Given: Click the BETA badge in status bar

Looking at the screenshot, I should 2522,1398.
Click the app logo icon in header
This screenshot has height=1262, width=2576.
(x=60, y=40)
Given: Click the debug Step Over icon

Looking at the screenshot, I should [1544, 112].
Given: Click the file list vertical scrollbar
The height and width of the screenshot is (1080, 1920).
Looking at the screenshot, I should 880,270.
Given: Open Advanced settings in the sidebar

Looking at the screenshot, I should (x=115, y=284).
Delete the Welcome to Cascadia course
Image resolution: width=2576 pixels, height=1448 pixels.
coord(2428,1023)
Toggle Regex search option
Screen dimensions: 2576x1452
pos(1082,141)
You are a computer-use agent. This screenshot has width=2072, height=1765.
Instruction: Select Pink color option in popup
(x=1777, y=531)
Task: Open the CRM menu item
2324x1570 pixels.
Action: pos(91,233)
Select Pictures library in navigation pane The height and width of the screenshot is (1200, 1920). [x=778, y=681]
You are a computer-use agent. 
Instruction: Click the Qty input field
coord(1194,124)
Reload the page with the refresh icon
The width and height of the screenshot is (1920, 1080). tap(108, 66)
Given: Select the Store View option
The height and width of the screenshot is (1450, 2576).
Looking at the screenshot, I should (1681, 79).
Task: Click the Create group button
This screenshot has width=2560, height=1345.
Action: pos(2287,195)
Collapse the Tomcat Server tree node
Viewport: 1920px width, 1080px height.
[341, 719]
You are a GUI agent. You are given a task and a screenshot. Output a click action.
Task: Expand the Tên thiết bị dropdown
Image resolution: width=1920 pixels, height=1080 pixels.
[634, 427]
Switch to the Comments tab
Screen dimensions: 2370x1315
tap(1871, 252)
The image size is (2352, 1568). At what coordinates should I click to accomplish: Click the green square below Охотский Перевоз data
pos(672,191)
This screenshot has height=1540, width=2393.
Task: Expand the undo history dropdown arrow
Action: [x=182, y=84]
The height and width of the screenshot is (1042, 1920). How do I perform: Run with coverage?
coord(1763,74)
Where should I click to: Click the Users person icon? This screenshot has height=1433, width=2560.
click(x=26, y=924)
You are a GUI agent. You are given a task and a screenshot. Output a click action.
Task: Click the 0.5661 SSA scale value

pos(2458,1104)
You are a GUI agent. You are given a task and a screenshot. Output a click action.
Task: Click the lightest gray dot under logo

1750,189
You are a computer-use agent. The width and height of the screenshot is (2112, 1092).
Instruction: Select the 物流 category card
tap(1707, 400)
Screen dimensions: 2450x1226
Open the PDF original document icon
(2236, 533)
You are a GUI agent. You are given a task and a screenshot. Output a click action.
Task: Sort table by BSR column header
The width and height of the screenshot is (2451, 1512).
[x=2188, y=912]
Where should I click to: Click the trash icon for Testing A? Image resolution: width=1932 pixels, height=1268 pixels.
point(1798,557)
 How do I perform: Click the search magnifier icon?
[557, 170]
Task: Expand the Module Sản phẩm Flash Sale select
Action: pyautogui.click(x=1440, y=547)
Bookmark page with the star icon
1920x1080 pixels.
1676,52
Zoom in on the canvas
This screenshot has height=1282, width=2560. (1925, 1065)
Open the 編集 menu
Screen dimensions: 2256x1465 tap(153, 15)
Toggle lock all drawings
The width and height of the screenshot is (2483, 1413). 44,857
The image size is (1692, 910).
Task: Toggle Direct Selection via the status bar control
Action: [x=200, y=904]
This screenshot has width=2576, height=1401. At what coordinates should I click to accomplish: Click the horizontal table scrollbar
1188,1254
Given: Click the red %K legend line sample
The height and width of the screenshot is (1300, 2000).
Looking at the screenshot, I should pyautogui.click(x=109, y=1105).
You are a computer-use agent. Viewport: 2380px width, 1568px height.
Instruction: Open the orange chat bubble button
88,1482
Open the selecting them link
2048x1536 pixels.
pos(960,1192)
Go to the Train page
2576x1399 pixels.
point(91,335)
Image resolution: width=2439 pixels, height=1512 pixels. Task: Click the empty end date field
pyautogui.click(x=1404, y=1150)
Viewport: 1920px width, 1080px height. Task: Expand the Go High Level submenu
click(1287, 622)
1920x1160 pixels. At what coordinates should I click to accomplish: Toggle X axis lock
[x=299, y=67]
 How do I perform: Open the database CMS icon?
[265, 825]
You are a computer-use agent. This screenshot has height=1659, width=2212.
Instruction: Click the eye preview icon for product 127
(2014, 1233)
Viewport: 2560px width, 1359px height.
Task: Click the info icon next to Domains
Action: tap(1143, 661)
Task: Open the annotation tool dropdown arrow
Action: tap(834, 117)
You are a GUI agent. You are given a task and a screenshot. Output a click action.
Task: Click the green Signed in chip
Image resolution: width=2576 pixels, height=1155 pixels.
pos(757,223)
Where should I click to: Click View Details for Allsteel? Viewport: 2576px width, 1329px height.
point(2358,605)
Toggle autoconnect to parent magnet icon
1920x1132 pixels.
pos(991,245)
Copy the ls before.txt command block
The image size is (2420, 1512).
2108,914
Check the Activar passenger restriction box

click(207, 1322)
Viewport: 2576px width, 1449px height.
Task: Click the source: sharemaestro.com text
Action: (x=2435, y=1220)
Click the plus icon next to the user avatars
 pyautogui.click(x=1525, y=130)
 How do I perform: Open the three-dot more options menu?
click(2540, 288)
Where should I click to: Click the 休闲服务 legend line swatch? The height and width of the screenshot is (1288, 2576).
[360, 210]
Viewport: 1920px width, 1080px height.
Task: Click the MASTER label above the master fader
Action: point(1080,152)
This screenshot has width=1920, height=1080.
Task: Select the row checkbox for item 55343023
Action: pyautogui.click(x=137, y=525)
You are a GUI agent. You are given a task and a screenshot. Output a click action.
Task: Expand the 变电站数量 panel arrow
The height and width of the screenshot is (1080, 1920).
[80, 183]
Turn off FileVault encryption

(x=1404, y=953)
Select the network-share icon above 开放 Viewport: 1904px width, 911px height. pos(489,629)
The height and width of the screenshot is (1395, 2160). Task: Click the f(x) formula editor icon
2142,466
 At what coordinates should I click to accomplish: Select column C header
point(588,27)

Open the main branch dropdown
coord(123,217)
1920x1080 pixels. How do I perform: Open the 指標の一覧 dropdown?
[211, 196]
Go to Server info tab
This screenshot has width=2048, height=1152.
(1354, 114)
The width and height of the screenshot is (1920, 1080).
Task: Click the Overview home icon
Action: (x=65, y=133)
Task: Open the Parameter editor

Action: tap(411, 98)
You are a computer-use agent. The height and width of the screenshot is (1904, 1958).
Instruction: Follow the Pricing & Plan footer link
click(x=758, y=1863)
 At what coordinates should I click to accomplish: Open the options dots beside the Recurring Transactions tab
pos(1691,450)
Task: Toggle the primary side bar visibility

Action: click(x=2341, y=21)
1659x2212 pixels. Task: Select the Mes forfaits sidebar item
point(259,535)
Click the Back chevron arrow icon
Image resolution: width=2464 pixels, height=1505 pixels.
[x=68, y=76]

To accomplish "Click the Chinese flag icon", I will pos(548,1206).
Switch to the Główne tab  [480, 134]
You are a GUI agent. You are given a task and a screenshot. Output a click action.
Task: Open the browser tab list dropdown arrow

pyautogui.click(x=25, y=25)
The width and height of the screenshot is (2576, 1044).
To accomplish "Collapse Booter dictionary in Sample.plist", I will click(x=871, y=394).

> _ASSIGNED TASK_:
Output each entry precisely as given.

> _SOLUTION FOR THIS PROBLEM_:
Given: Click the BETA badge in status bar

Looking at the screenshot, I should 2522,1398.
Click the app logo icon in header
This screenshot has height=1262, width=2576.
(x=60, y=40)
Given: Click the debug Step Over icon

Looking at the screenshot, I should [1544, 112].
Given: Click the file list vertical scrollbar
The height and width of the screenshot is (1080, 1920).
Looking at the screenshot, I should 880,270.
Given: Open Advanced settings in the sidebar

Looking at the screenshot, I should (x=115, y=284).
Delete the Welcome to Cascadia course
Image resolution: width=2576 pixels, height=1448 pixels.
coord(2428,1023)
Toggle Regex search option
Screen dimensions: 2576x1452
pos(1082,141)
You are a computer-use agent. This screenshot has width=2072, height=1765.
Instruction: Select Pink color option in popup
(x=1777, y=531)
Task: Open the CRM menu item
2324x1570 pixels.
Action: pos(91,233)
Select Pictures library in navigation pane The height and width of the screenshot is (1200, 1920). [x=778, y=681]
You are a computer-use agent. 
Instruction: Click the Qty input field
coord(1194,124)
Reload the page with the refresh icon
The width and height of the screenshot is (1920, 1080). tap(108, 66)
Given: Select the Store View option
The height and width of the screenshot is (1450, 2576).
Looking at the screenshot, I should (1681, 79).
Task: Click the Create group button
This screenshot has width=2560, height=1345.
Action: pos(2287,195)
Collapse the Tomcat Server tree node
Viewport: 1920px width, 1080px height.
[341, 719]
You are a GUI agent. You are given a task and a screenshot. Output a click action.
Task: Expand the Tên thiết bị dropdown
Image resolution: width=1920 pixels, height=1080 pixels.
[634, 427]
Switch to the Comments tab
Screen dimensions: 2370x1315
tap(1871, 252)
The image size is (2352, 1568). At what coordinates should I click to accomplish: Click the green square below Охотский Перевоз data
pos(672,191)
This screenshot has height=1540, width=2393.
Task: Expand the undo history dropdown arrow
Action: [x=182, y=84]
The height and width of the screenshot is (1042, 1920). How do I perform: Run with coverage?
coord(1763,74)
Where should I click to: Click the Users person icon? This screenshot has height=1433, width=2560.
click(x=26, y=924)
You are a GUI agent. You are given a task and a screenshot. Output a click action.
Task: Click the 0.5661 SSA scale value

pos(2458,1104)
You are a GUI agent. You are given a task and a screenshot. Output a click action.
Task: Click the lightest gray dot under logo

1750,189
You are a computer-use agent. The width and height of the screenshot is (2112, 1092).
Instruction: Select the 物流 category card
tap(1707, 400)
Screen dimensions: 2450x1226
Open the PDF original document icon
(2236, 533)
You are a GUI agent. You are given a task and a screenshot. Output a click action.
Task: Sort table by BSR column header
The width and height of the screenshot is (2451, 1512).
[x=2188, y=912]
Where should I click to: Click the trash icon for Testing A? Image resolution: width=1932 pixels, height=1268 pixels.
point(1798,557)
 How do I perform: Click the search magnifier icon?
[557, 170]
Task: Expand the Module Sản phẩm Flash Sale select
Action: pyautogui.click(x=1440, y=547)
Bookmark page with the star icon
1920x1080 pixels.
1676,52
Zoom in on the canvas
This screenshot has height=1282, width=2560. (1925, 1065)
Open the 編集 menu
Screen dimensions: 2256x1465 tap(153, 15)
Toggle lock all drawings
The width and height of the screenshot is (2483, 1413). 44,857
The image size is (1692, 910).
Task: Toggle Direct Selection via the status bar control
Action: [x=200, y=904]
This screenshot has width=2576, height=1401. At what coordinates should I click to accomplish: Click the horizontal table scrollbar
1188,1254
Given: Click the red %K legend line sample
The height and width of the screenshot is (1300, 2000).
Looking at the screenshot, I should pyautogui.click(x=109, y=1105).
You are a computer-use agent. Viewport: 2380px width, 1568px height.
Instruction: Open the orange chat bubble button
88,1482
Open the selecting them link
2048x1536 pixels.
pos(960,1192)
Go to the Train page
2576x1399 pixels.
point(91,335)
Image resolution: width=2439 pixels, height=1512 pixels. Task: Click the empty end date field
pyautogui.click(x=1404, y=1150)
Viewport: 1920px width, 1080px height. Task: Expand the Go High Level submenu
click(1287, 622)
1920x1160 pixels. At what coordinates should I click to accomplish: Toggle X axis lock
[x=299, y=67]
 How do I perform: Open the database CMS icon?
[265, 825]
You are a computer-use agent. This screenshot has height=1659, width=2212.
Instruction: Click the eye preview icon for product 127
(2014, 1233)
Viewport: 2560px width, 1359px height.
Task: Click the info icon next to Domains
Action: tap(1143, 661)
Task: Open the annotation tool dropdown arrow
Action: tap(834, 117)
You are a GUI agent. You are given a task and a screenshot. Output a click action.
Task: Click the green Signed in chip
Image resolution: width=2576 pixels, height=1155 pixels.
pos(757,223)
Where should I click to: Click View Details for Allsteel? Viewport: 2576px width, 1329px height.
point(2358,605)
Toggle autoconnect to parent magnet icon
1920x1132 pixels.
pos(991,245)
Copy the ls before.txt command block
The image size is (2420, 1512).
2108,914
Check the Activar passenger restriction box

click(207, 1322)
Viewport: 2576px width, 1449px height.
Task: Click the source: sharemaestro.com text
Action: (x=2435, y=1220)
Click the plus icon next to the user avatars
 pyautogui.click(x=1525, y=130)
 How do I perform: Open the three-dot more options menu?
click(2540, 288)
Where should I click to: Click the 休闲服务 legend line swatch? The height and width of the screenshot is (1288, 2576).
[360, 210]
Viewport: 1920px width, 1080px height.
Task: Click the MASTER label above the master fader
Action: point(1080,152)
This screenshot has width=1920, height=1080.
Task: Select the row checkbox for item 55343023
Action: pyautogui.click(x=137, y=525)
You are a GUI agent. You are given a task and a screenshot. Output a click action.
Task: Expand the 变电站数量 panel arrow
The height and width of the screenshot is (1080, 1920).
[80, 183]
Turn off FileVault encryption

(x=1404, y=953)
Select the network-share icon above 开放 Viewport: 1904px width, 911px height. pos(489,629)
The height and width of the screenshot is (1395, 2160). Task: Click the f(x) formula editor icon
2142,466
 At what coordinates should I click to accomplish: Select column C header
point(588,27)

Open the main branch dropdown
coord(123,217)
1920x1080 pixels. How do I perform: Open the 指標の一覧 dropdown?
[211, 196]
Go to Server info tab
This screenshot has width=2048, height=1152.
(1354, 114)
The width and height of the screenshot is (1920, 1080).
Task: Click the Overview home icon
Action: (x=65, y=133)
Task: Open the Parameter editor

Action: tap(411, 98)
You are a computer-use agent. The height and width of the screenshot is (1904, 1958).
Instruction: Follow the Pricing & Plan footer link
click(x=758, y=1863)
 At what coordinates should I click to accomplish: Open the options dots beside the Recurring Transactions tab
pos(1691,450)
Task: Toggle the primary side bar visibility

Action: click(x=2341, y=21)
1659x2212 pixels. Task: Select the Mes forfaits sidebar item
point(259,535)
Click the Back chevron arrow icon
Image resolution: width=2464 pixels, height=1505 pixels.
[x=68, y=76]

To accomplish "Click the Chinese flag icon", I will pos(548,1206).
Switch to the Główne tab  [480, 134]
You are a GUI agent. You are given a task and a screenshot. Output a click action.
Task: Open the browser tab list dropdown arrow

pyautogui.click(x=25, y=25)
The width and height of the screenshot is (2576, 1044).
To accomplish "Collapse Booter dictionary in Sample.plist", I will click(x=871, y=394).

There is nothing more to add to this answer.